Ich habe oben der Geschichte von Damaskus erwähnt. Diese findet hier noch immer viel Besprechung, namentlich bildet sie einen stehenden Artikel im »Univers«, dem Organ der ultramontanen Priesterpartei. Eine geraume Zeit hindurch hat dieses Journal alle Tage einen Brief aus dem Orient mitgeteilt. Da nur alle acht Tage das Dampfboot aus der Levante anlangt, so sind wir hier um so mehr an ein Wunder zu glauben geneigt, als wir ohnehin durch die Damaszener Vorgänge in die Mirakelzeit des Mittelalters zurückversetzt sind. Ist es doch schon ein Wunder, daß die aus der Luft gegriffenen Nachrichten des »Univers« in Frankreich einigen Anklang finden! Ja, es ist nicht zu leugnen, ein großer Teil der Franzosen ist nicht abgeneigt, dem blutigen Unglimpf Glauben zu schenken, und die obskursten Erfindungen der Pfaffenlist stoßen hier auf sehr lauen Widerspruch. Verwundert fragen wir uns: Ist das Frankreich, die Heimat der Aufklärung, das Land, wo Voltaire gelacht und Rousseau geweint hat? Sind das die Franzosen, die einst der Göttin der Vernunft in Notre-Dame huldigten, allen Priestertrug abgeschworen und sich als die Nationalfeinde des Fanatismus in der ganzen Welt proklamierten? Wir wollen ihnen nicht unrecht tun: eben weil ein blinder Zorn gegen allen Aberglauben sie noch beseelt, eben weil sie, alte Kinder des achtzehnten Jahrhunderts, allen Religionen die infamsten Untaten zutrauen, hielten sie auch die Bekenner des Judentums fähig, dergleichen begangen zu haben, und ihre leichtsinnigen Ansichten über die Damaszener Vorgänge sind nicht aus Fanatismus gegen die Juden, sondern aus Haß gegen den Fanatismus selbst hervorgegangen. – Daß über jene Vorgänge keine so bornierten Meinungen in Deutschland aufkommen konnten, zeugt nur von unsrer größeren Gelahrtheit; geschichtliche Kenntnisse sind so sehr im deutschen Volke verbreitet, daß selbst der grimmigste Groll nicht mehr zu den alten Blutmärchen greifen darf.
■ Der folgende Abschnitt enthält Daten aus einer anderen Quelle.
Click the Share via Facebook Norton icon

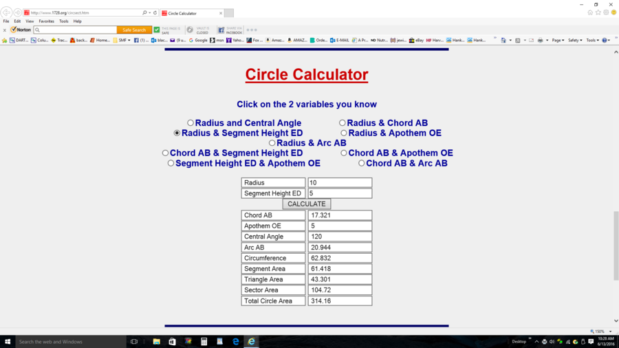[x=221, y=30]
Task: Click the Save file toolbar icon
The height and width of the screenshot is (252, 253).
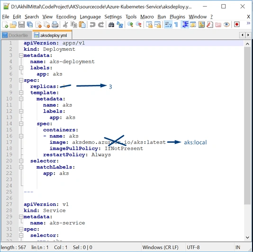Action: coord(21,25)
Wie sonderbar die Leichtgläubigkeit bei dem gemeinen Volk in Frankreich mit der größten Skepsis verbunden ist, bemerkte ich vor einigen Abenden auf der Place de la Bourse, wo ein Kerl mit einem großen Fernrohr sich postiert hatte und für zwei Sous den Mond zeigte. Er erzählte dabei den umstehenden Gaffern, wie groß dieser Mond sei, so viele tausend Quadratmeilen, wie es Berge darauf gebe und Flüsse, wie er so viele tausend Meilen von der Erde entfernt sei und dergleichen merkwürdige Dinge mehr, die einen alten Portier, der mit seiner Gattin vorbeiging, unwiderstehlich anreizten, zwei Sous auszugeben, um den Mond zu betrachten. Seine teure Ehehälfte jedoch widersetzte sich mit rationalistischem Eifer und riet ihm, seine zwei Sous lieber für Tabak auszugeben: das sei alles Aberglaube, was man von dem Mond erzähle, von seinen Bergen und Flüssen und seiner unmenschlichen Größe, das habe man erfunden, um den Leuten das Geld aus der Tasche zu locken.